=== PASSAGE ===
*****

Ralph and all,

my understanding is that

opal_finalize_util

agressively tries to free memory that would be still allocated otherwise.

an other way of saying "make valgrind happy" is "fully automake memory
leak detection"
(Joost pointed to the -fsanitize=leak feature of gcc 4.9 in
http://www.open-mpi.org/community/lists/devel/2014/05/14672.php)

the following simple program :

#include <mpi.h>

int main(int argc, char* argv[])
{
  int ret, provided;
  ret = MPI_T_init_thread(MPI_THREAD_SINGLE, &provided);
  ret = MPI_T_finalize();
  return 0;
}

leaks a *lot* of objects (and might remove some environment variables as
well) which have been half destroyed by opal_finalize_util, for example :
- classes are still marked as initialized *but* the cls_contruct_array
has been free'd
- the oob framework was not unallocated, it is still marked as
MCA_BASE_FRAMEWORK_FLAG_REGISTERED
  but some mca variables were freed, and that will cause problems when
MPI_Init try to (re)start the tcp component

now my 0.02$ :

ideally, MPI_Finalize nor MPI_T_finalize would leak any memory and the
framework would be re-initializable.

*****

=== REQUESTS ===
1) In the message about opal_finalize_util, which gcc feature did Joost point to?
2) Write the next part of the message about opal_finalize_util, carrying on from its final sentence.
The lines have no part in any of this.

=== SOURCE DATA ===
*****

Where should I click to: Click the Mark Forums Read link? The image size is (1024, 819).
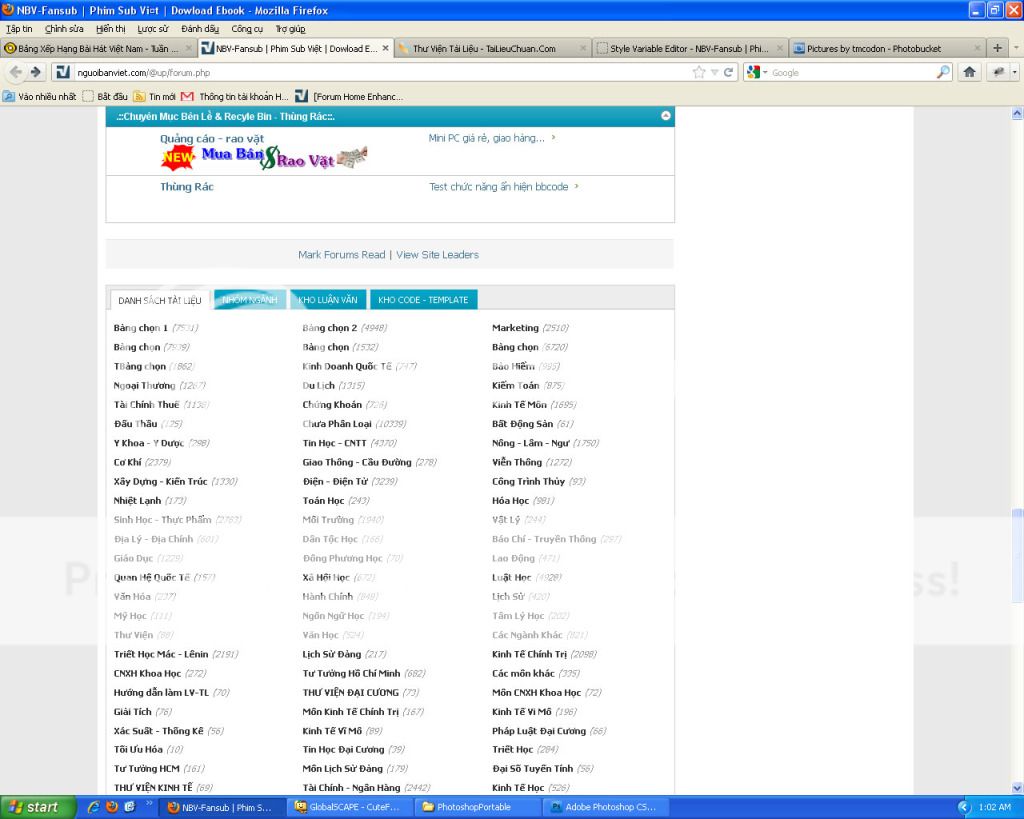pyautogui.click(x=341, y=255)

*****

=== WRITTEN ANSWERS ===
1) The -fsanitize=leak feature of gcc 4.9.

2)
this could be a goal and George gave some good explanations on why it is
hard to achieve.
from my pragmatic point of view, and for this test case only, i am very
happy with a simple working solution,
even if it means that MPI_T_finalize leaks way too much memory in order
to work around the non re-initializable framework.

Cheers,

Gilles

On 2014/07/16 12:49, Ralph Castain wrote:
> I've attached a solution that blocks the segfault without requiring any 
> gyrations. Can someone explain why this isn't adequate?
>
> Alternate solution was to simply decrement opal_util_initialized in 
> MPI_T_finalize rather than calling finalize itself. Either way resolves the 
> problem in a very simple manner.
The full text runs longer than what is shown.